Atypical manifestations of COVID-19 in general practice: a case of gastrointestinal symptoms.

During the previous months, we have seen the rapid pandemic spread of SARS-CoV-2. Despite being considered a respiratory virus, it has become clear that other clinical presentations are possible and some of these are quite frequent. In this paper, a case of a man in his late 70s showing atypical symptoms in general practice is presented. Apart from fever, the patient complained of diarrhoea, borborygmus, loss of appetite and nausea. He developed no respiratory symptoms during his disease. Due to his symptoms, malignant disease was suspected, and he was referred for further testing which revealed typical COVID-19 findings on a chest CT scan. The occurrence of atypical symptoms is discussed, including the importance of recognising these in an ongoing pandemic. © BMJ Publishing Group Limited 2020. No commercial re-use. See rights and permissions. Published by BMJ.

Background

In December 2019, a cumulation of patients with pneumonia of unidentified cause was registered in Wuhan, Hubei Province, China. Prior to this, six strains of human pathogenic coronaviruses had been identified. In February 2020, the WHO and the International Committee on Taxonomy of Viruses established the classification of the seventh human pathogenic virus SARS-CoV-2 as the disease causative agent of COVID-19.1 2 While the name of the virus indicates respiratory disease, the ongoing pandemic has shown that COVID-19 is capable of causing symptoms from several organ systems, either concomitant with respiratory illness or as the only manifestation.

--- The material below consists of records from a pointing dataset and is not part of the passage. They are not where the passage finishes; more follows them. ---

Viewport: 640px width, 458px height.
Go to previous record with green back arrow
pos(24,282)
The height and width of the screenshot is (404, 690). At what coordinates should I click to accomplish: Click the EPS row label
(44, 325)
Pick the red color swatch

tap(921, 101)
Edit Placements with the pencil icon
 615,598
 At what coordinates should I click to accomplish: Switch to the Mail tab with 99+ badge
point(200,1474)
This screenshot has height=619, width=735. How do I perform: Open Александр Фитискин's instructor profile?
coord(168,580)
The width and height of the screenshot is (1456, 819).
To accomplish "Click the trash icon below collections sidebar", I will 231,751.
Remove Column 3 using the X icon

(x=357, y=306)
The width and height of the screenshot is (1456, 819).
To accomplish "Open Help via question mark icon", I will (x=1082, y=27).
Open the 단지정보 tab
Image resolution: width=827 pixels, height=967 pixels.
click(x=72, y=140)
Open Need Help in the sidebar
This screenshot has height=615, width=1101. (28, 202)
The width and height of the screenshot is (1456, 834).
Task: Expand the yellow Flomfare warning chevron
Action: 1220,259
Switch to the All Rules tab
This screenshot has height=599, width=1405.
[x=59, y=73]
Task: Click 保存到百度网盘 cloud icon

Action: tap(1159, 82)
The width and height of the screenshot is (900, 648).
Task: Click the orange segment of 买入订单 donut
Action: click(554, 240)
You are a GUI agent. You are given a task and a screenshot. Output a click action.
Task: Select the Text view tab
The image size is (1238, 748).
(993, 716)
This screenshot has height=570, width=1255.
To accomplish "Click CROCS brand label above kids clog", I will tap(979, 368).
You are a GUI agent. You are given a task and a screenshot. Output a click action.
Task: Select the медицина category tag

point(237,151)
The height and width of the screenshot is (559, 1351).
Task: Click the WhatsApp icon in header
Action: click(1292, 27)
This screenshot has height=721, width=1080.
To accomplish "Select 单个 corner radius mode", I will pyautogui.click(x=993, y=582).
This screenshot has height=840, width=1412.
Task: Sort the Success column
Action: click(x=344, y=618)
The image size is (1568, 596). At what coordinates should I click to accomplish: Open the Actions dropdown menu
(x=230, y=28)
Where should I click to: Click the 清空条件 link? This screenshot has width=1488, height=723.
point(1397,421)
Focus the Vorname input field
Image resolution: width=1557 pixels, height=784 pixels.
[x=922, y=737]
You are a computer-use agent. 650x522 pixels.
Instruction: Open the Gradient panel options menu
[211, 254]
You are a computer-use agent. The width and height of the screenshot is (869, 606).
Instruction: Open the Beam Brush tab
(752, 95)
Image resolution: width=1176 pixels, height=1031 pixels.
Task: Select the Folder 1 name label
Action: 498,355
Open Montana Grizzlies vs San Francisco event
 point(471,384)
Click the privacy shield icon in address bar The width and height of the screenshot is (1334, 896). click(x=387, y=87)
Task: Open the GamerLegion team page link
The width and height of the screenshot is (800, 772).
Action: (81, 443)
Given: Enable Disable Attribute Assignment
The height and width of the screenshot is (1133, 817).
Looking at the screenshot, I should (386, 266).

Recognising the clinical characteristics of COVID-19, typical as well as atypical, is of high importance in the prevention of further spread of the virus. In this report, an atypical case of COVID-19 in general practice is presented. Furthermore, the significance of alternative manifestations is discussed.

Case presentation

The case of a man in his late 70s is presented. The patient had a medical history of herpes zoster and stroke without sequelae. He first contacted his general practitioner in mid-March 2020 due to 9 days of fever which was gradually decreasing. Rectal temperature was 38.5°C. The patient’s complaints were musculoskeletal body aches, influenza-like symptoms and headache. These symptoms had subsided at the time of initial contact. He also experienced rumbling of the stomach, diarrhoea, a general feeling of malaise and unease, weight loss, and night sweats. He denied shortness of breath, cough or other airway-related symptoms.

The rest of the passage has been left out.